Das alles hat seinen Preis: 647.680 Euro muss die Stadt ausgeben. Hinzu kommen die Kosten für die beiden Widerlager an den Ufern und die Anschlüsse an die Wege sowie nochmal ein fünfstelliger Betrag für die provisorische Brücke, die das THW im August 2021 geschlagen hat. Ausgelöst wurde der Neubau von der „Streckenertüchtigung“ der Kleinbahnstrecke vom Bahnhof Wunstorf zum Schacht Sigmundshall in Bokeloh. Die Kali und Salz AG lässt dort vermutlich bis 2043 Salzlauge aus einem Bergwerk in Hessen transportieren, um die aufgegebene Wunstorfer Grube zu füllen und damit zu stabilisieren. Dabei werden Züge eingesetzt, die schwerer sind als die früher verwendeten. Außerdem hat sich die Zahl der Zugfahrten stark erhöht.

Der Ausbau der Bahnlinie war Gelegenheit für die Stadt, die alte Holzbrücke zu ersetzen. Die Bauarbeiten sollten eigentlich bis zum Sommer vergangenen Jahres abgeschlossen sein. Die Statik der Kleinbahnbrücke lässt es nicht zu, die neue, breitere und schwerere Stahlkonstruktion wie vorher auf ein gemeinsames Trägersystem zu stellen. Die erste Ausschreibung für die freitragende Stahlbrücke überstieg die veranschlagten Baukosten deutlich. Deshalb entschied sich die Stadtverwaltung, erneut Angebote einzuholen. Ergebnis: weitere Preissteigerungen. Die Aufträge für die jetzt eingebaute Konstruktion wurden schließlich im April vergeben.
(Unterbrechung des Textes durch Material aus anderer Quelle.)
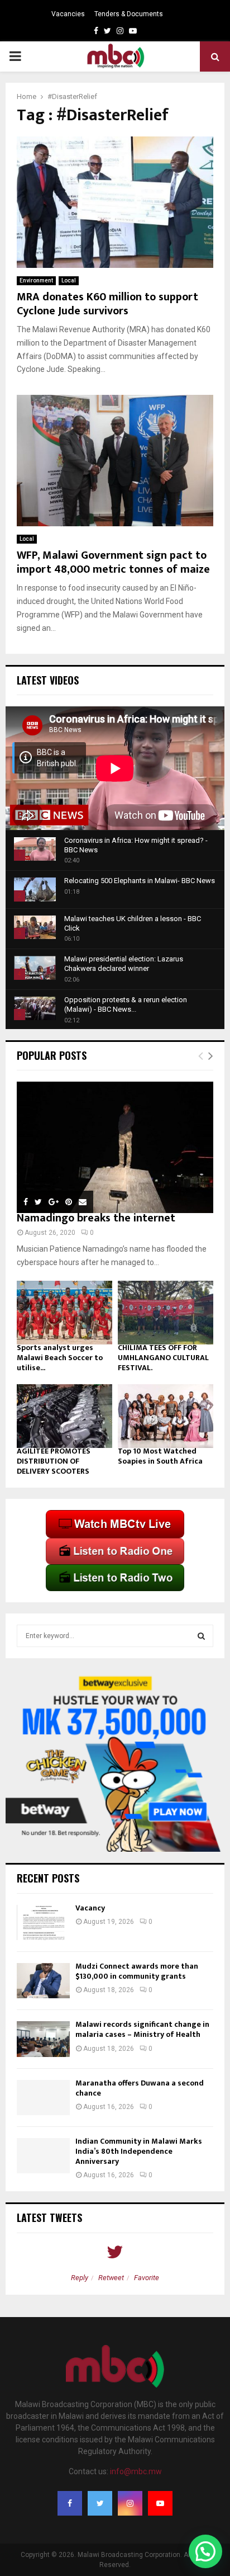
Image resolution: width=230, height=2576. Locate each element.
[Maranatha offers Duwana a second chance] (43, 2097)
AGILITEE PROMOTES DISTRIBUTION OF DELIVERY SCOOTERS (53, 1461)
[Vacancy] (43, 1922)
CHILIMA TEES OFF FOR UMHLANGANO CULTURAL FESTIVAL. (163, 1357)
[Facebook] (70, 2503)
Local (68, 280)
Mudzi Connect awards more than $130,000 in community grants (136, 1971)
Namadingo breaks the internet (96, 1218)
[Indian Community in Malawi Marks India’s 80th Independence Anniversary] (43, 2155)
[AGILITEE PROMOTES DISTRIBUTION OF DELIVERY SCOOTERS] (64, 1416)
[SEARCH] (201, 1636)
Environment (36, 280)
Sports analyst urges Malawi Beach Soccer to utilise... (60, 1357)
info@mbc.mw (136, 2471)
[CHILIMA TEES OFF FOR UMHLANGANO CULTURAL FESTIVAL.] (165, 1312)
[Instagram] (130, 2503)
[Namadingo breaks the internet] (115, 1147)
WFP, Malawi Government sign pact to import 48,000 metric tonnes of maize (113, 562)
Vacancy (90, 1908)
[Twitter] (100, 2503)
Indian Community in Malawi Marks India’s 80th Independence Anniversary (138, 2151)
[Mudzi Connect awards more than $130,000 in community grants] (43, 1980)
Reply (79, 2277)
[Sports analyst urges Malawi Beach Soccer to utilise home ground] (64, 1312)
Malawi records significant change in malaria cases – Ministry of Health (142, 2029)
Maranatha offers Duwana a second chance (139, 2088)
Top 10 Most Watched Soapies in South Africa (160, 1456)
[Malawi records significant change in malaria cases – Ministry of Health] (43, 2038)
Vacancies (68, 14)
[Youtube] (160, 2503)
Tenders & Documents (128, 14)
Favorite (146, 2277)
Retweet (111, 2277)
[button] (205, 2551)
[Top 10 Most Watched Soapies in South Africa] (165, 1416)
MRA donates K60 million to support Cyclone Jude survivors (107, 303)
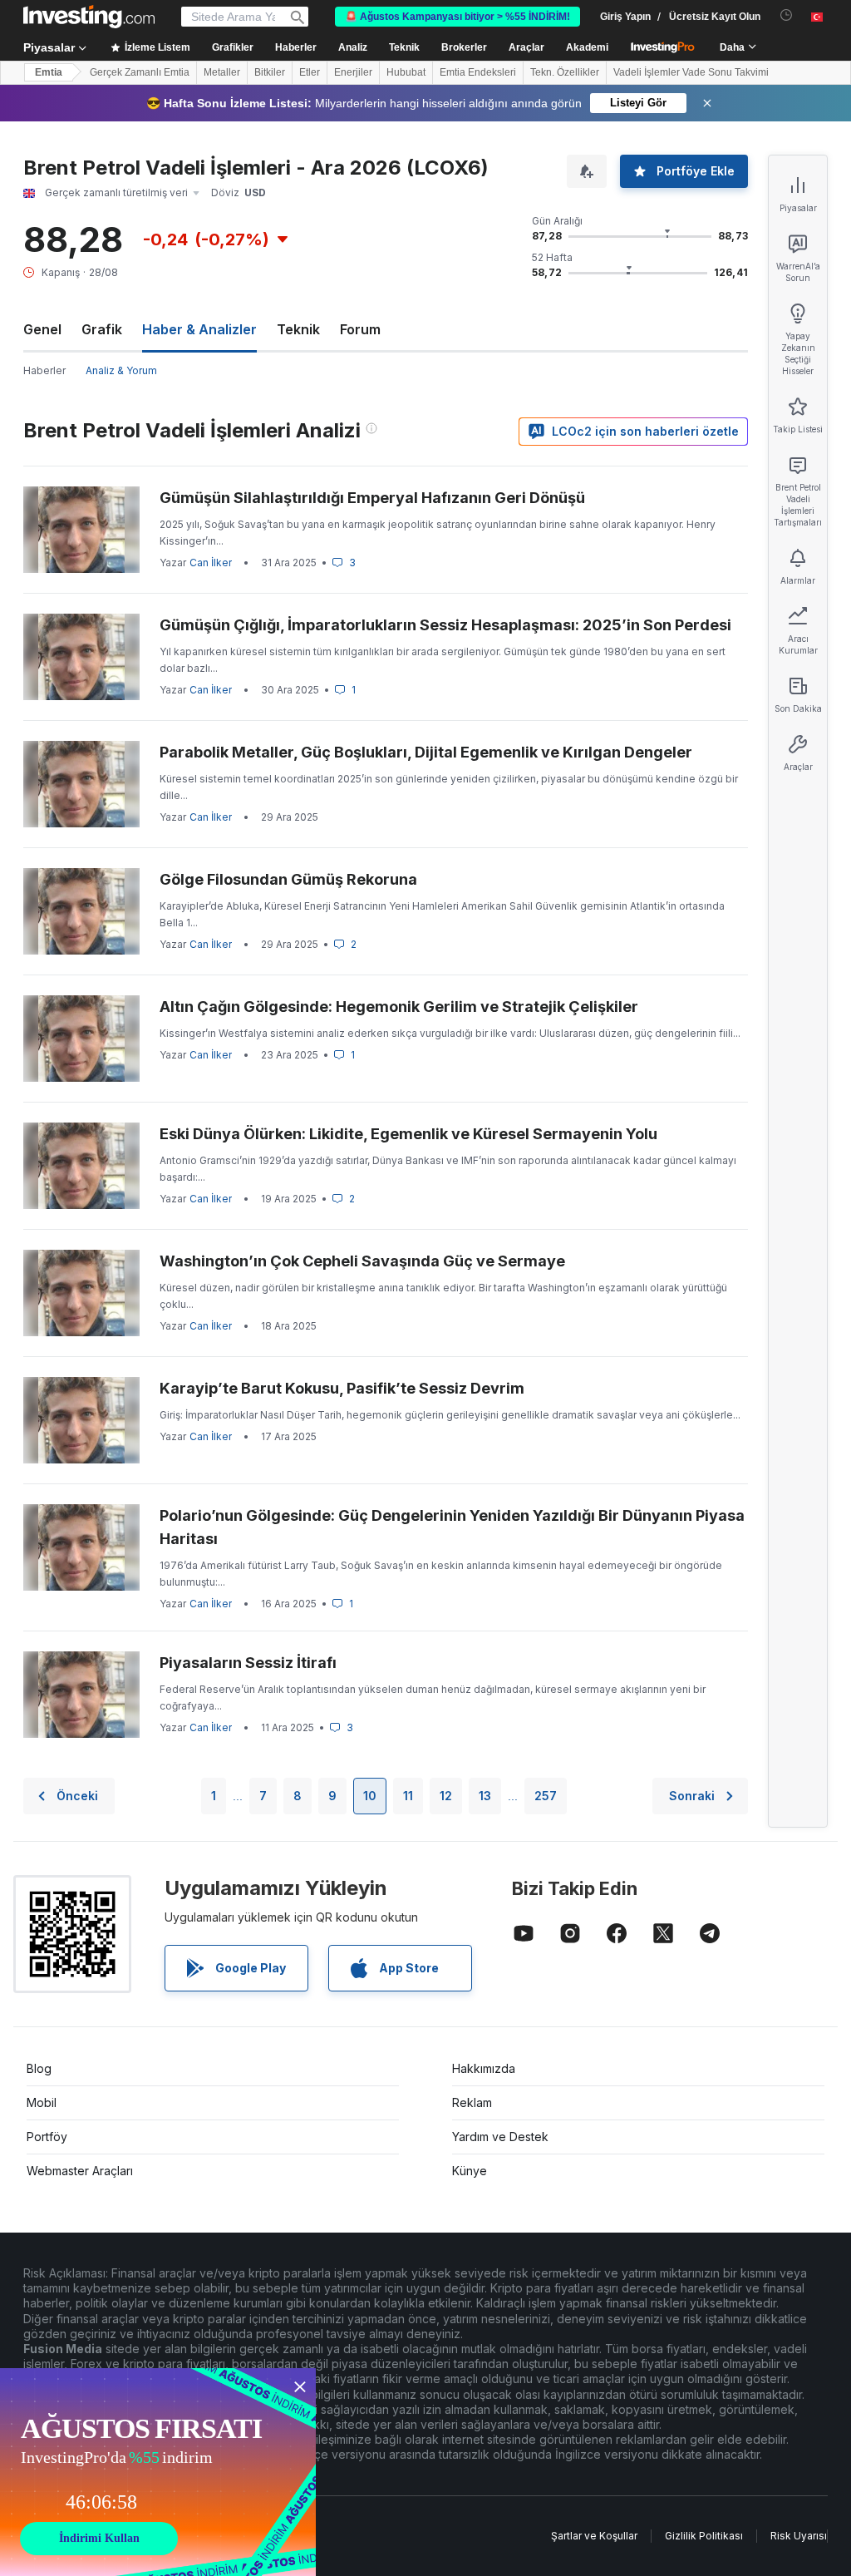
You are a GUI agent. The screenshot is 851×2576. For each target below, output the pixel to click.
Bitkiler (269, 72)
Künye (469, 2171)
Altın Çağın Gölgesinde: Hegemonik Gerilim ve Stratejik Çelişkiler (399, 1006)
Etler (309, 72)
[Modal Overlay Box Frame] (158, 2472)
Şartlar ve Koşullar (594, 2535)
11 (408, 1796)
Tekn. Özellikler (564, 72)
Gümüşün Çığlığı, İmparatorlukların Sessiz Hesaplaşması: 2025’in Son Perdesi (445, 625)
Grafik (101, 329)
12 (446, 1796)
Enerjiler (353, 72)
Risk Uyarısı (798, 2535)
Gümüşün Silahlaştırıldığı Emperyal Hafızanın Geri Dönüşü (372, 497)
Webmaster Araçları (80, 2171)
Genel (42, 329)
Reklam (472, 2102)
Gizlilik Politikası (704, 2535)
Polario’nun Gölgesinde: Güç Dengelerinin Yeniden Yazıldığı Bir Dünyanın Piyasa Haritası (452, 1527)
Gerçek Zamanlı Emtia (139, 72)
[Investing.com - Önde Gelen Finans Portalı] (89, 16)
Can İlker (210, 562)
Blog (39, 2068)
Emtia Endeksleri (478, 72)
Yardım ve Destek (500, 2136)
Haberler (44, 370)
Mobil (42, 2102)
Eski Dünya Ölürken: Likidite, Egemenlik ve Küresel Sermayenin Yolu (408, 1133)
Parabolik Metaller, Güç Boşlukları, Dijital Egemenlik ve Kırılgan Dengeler (426, 752)
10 (369, 1796)
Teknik (298, 329)
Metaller (222, 72)
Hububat (406, 72)
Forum (360, 329)
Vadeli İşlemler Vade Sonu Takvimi (691, 72)
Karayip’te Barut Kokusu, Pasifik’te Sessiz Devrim (342, 1388)
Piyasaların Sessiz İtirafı (248, 1662)
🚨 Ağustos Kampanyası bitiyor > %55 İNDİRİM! (457, 16)
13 (485, 1796)
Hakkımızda (483, 2068)
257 (545, 1796)
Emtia (48, 72)
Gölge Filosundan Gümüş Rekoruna (288, 879)
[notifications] (786, 15)
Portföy (47, 2136)
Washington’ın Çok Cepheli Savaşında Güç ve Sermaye (362, 1261)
Die Brücke „schwebt“ heran
Einweisung
Einpassen
Aufsetzen
Der Schienenkran wurde zum Brückentransporter
Fertig – die Brücke liegt parallel zur Bahnbrücke

Das „grüne Wunder“ eingeweiht

Die rund 33 Meter lange Brücke ist nicht mehr aus Holz, sondern Stahl – und hat damit auch eine neue Farbe. Zur offiziellen Einweihung vier Tage später nahm Bürgermeister Carsten Piellusch auf die Farbgebung Bezug und empfahl damit gleich einen neuen Spitznamen für das Bauwerk: Dresden habe als Brücke ein „blaues Wunder“, Wunstorf nun ein „grünes Wunder“. Piellusch dankte dem THW, den Baufirmen sowie K+S und wünschte Ortsbürgermeister Silbermann, der seit Kurzem ebenfalls mit neuem E-Bike in der Stadt unterwegs ist, stellvertretend für alle Wunstorfer, dass die Verbindung nun wieder gut benutzt werden könnte. Silbermann betonte noch einmal die Notwendigkeit der Brücke an dieser Stelle – der Weg über sie hinweg sei stark frequentiert, und die weiter entfernten Brücken eben nicht ausreichend.

„Danke für die Brücke“

Glückliche erste offizielle Passantin mit Kinderwagen

Währenddessen querten bereits viele Wunstorfer die wiederhergestellte Wegeverbindung, Fußgänger und Radfahrer gleichermaßen. Fast alle fragten im Vorbeigehen angesichts des gerade zerschnittenen Bandes: „Bin ich jetzt der Erste?“ Eine Mutter mit Zwillingskinderwagen wirkte dagegen geradezu erleichtert: „Danke für die Brücke!“

Bürgermeister und Ortsbürgermeister schneiden im Beisein von THW-Ortsbeauftragtem Udo Wunnenberg das symbolische Eröffnungsband durch und geben die Brücke offiziell frei
Die Behelfsbrücke in der Nähe wird vom THW abgebaut

Die Behelfsbrücke, die das THW für die vergangenen Monate wenige Meter neben der nun wiederaufgebauten Verbindung installiert hatte, war bei Rad- und Zwillingskinderwagenfahrern weniger beliebt, wegen des starken Mitschwankens bei Schülern auf ihrem Schulweg jedoch umso beliebter. Sie wurde noch am selben Nachmittag abgebaut.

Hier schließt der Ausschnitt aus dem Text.